Paul Prescod papresco at technologist.com
Thu Nov 12 14:53:19 GMT 1998


Peter Murray-Rust wrote:
> 
> Nothing wrong with this view. People (even me) want to read paper. But I
> certainly feel that almost everything else is seen as lower priority than
> the holy grail of high-performance text formatting. And the policy makers
> in the W3C community are very much oriented towards paper-like operations.

I'm not sure where you get this impression. Let's consider the specs that
have been completed since XML:

Document Object Model (DOM) Level 1 
Synchronized Multimedia Integration Language (SMIL) 1.0 Specification 
PICS Signed Labels (DSig) 1.0 Specification
Cascading Style Sheets, level 2 (CSS2) Specification 
Mathematical Markup Language (MathML) 1.0 Specification 

Of these, only one even specifically *addresses* the needs of paper-like
operation (CSS). And CSS is for HTML, not XSL. Another is useful for print
only as a side effect (MathML). The rest have essentially nothing to do
with print, other than through their application to all of XML.

> 2 years since the conception of XML and we cannot (with general agreement
> on interoperability):
>         - send a hyperlink over the wire
>         - send a button over the wire
>         - since a date over the wire
>         - send a structured graphic over the wire
> 
> We *can* send a mathematical equation.

You forget that using only existing standards, we also cannot send an XML
paragraph, or a bolded word in way that can display in two browsers. We
can downtranslate to HTML, but you can do that with hyperlinks and buttons
also.

> This may sound unfair and - yes, I know - there are many things in the
> pipeline but IMO the innovation that we saw 18 months ago is disappearing.

My impression is the opposite. Two years ago, we were arguing about how to
handle whitespace.

> Yes, I know that there are XML-aware browsers and client side stylesheets
> but the purpose of what Jon was describing is often so they can send it
> straight to their local printer.

I don't understand your point. Why would Jon go to all of the effort of
pushing the XML effort to re-solve problems that he had solved three years
ago? I'd be surprised if Sun is even going to bother disrupting existing
systems for "XML compliance" in the near future. Nobody in the XML world
is trying to recreate SGML and DSSSL. Why would we bother?

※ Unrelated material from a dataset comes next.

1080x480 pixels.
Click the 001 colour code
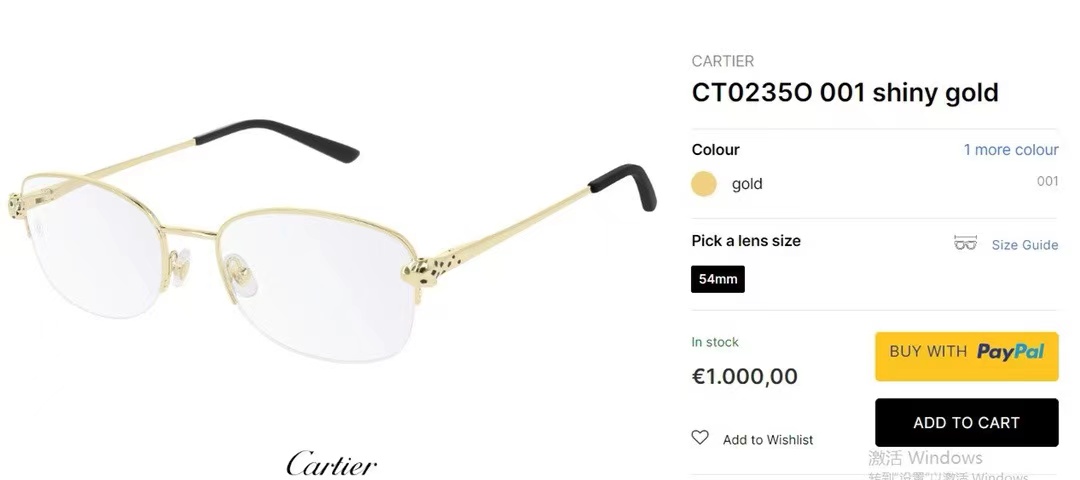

 Paul Prescod  - http://itrc.uwaterloo.ca/~papresco

At today's pop doubling rates, in 100 years there will be 20 billion
people, more than enough to fill the earth. In 300 years, we will have
filled up 16 earth-sized planets (roughly, our solar system). In 2300
years we will have filled up 200 billion earth-sized planets (roughly,
our galaxy). Only one technology can save us: birth control.